Les affameurs
de : Bui, Doan

Voici un livre qui rentre dans la catégorie fausse pavasse à scandale et pour être franc, si on ne me l'avait pas prêté, je pense que je ne l'aurais pas lu, un peu comme le JP Coffe à l'époque . D'ailleurs, c'est la même personne qui m'avait prêté le Jean-Pierre qui me prête encore maintenant ce Doan. Et quand on voit que JP fait de la pub pour Leader Price, on voit bien que j'avais raison de me méfier ; mais bon, je n'aime pas rendre un livre qu'on m'a prêté avec en-train sans l'avoir lu, j'appréhende ce douloureux blanc suivant la question : alors t'en as pensé quoi ? Trop bien, non ? Ahah, euh, pourrait être une réponse passable en reproposant un peu de thé. Je ne suis pas prêt et je préfère largement lire ce qu'on me prête.

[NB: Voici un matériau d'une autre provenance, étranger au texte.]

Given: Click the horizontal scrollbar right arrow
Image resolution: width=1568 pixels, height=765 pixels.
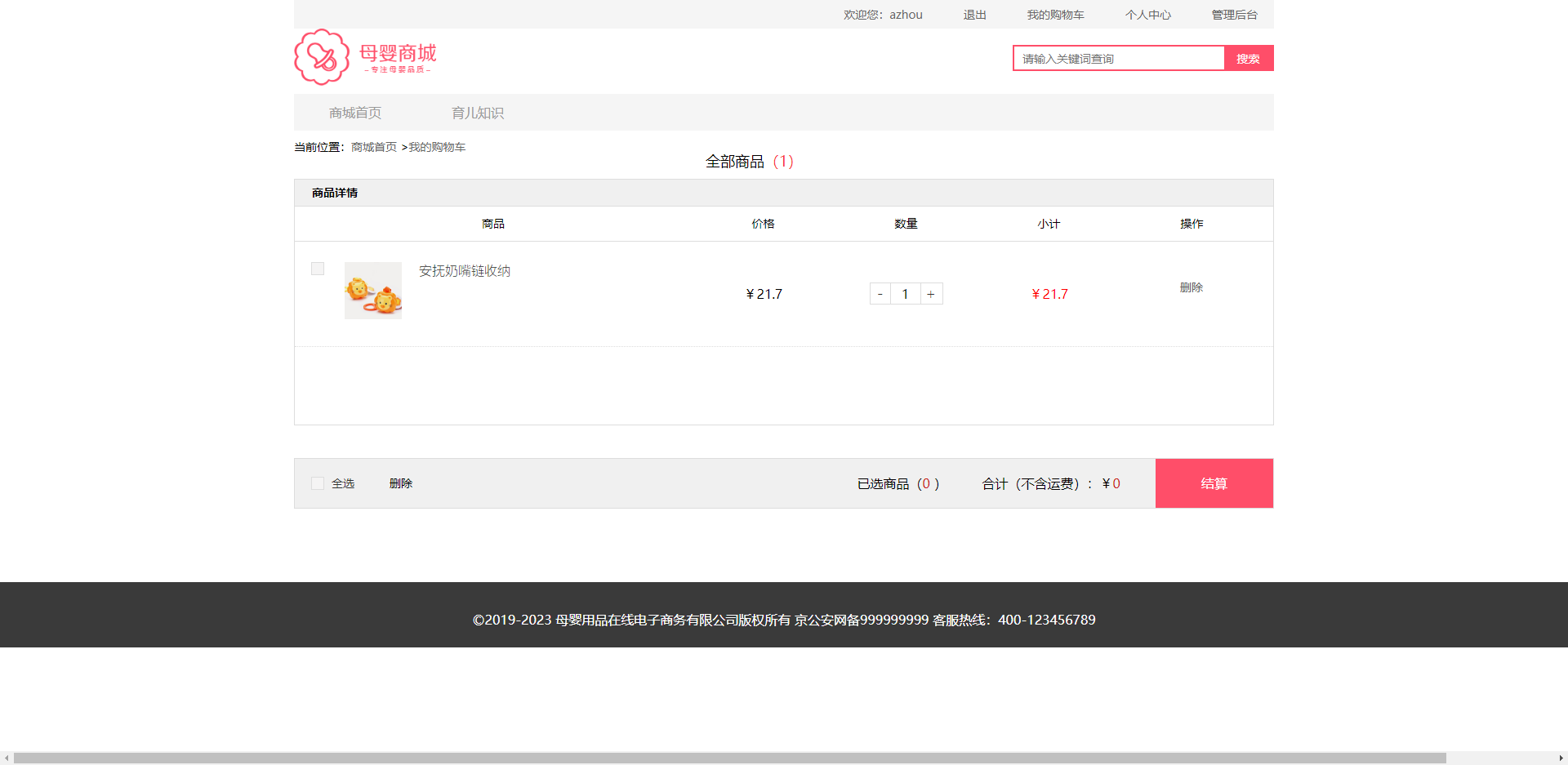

Une fausse pavasse, c'est tout ce que je n'aime pas, enfin pas tout, c'est vrai, il y a aussi et au moins les télétubies, alors disons plutôt qu'une fausse pavasse, cela fait partie des choses qui m'agacent, c'est un livre qui veut se donner de l'allure et par là-même offrir de l'importance à son lecteur (ce qui est finalement louable de sa part) en ayant une belle épaisseur, qui s'explique par la complicité d'une écriture aérée (par l'auteure et l'éditeur) et d'un papier quasi-cartonné. D'accord, tous les livres ne peuvent pas être publiés sur du papier bible avec une police de quatre, mais la satisfaction de tourner les pages, quand elle revient trop souvent, est contrebalancée par le sentiment que ce n'est pas vraiment mérité : quand on lit un livre sur la faim du monde (je revendique le hall of fame pour ce mauvais mot), faut en chier, accablé par le foisonnement d'idées de l'auteur sur chacune des pages. Des faits, des chiffres, des théories, des témoignages, des refs biblios, un fouet et une planche à clous, voilà une invitation à la lecture digne de ce nom. Ici, ce n'est pas comme cela que cela s'annonce, alors méfiance, va-t-on tomber sur une fausse pavasse tendance "fouille merde" à la Jacquiau ?

Heureusement, non, il n'en est rien, sans doute la légèreté féminine de Doan qui traite le sujet presque comme un carnet de voyage, donnant au sous-titre de l'ouvrage tout son sens. Comme dans tout carnet de voyage, il y a plein d'anecdotes qui agrémentent la lecture, parfois même apportent-elles de l'eau au moulin, c'est pas si mal, on a juste un peu l'impression que Doan a concaténé des reportages pour le Nouvel Obs (son journal d'investigation à elle, je ne ferai pas de commentaires). C'est agréable, plutôt bien écrit, même si j'ai l'impression que les origines vietnamiennes de l'auteure font ressortir quelques barbarismes étranges, mais ces petites étrangetés barbares, finalement, contribuent au charme général du livre qui reste plaisant, ce qui, vu le sujet, n'était pas gagné.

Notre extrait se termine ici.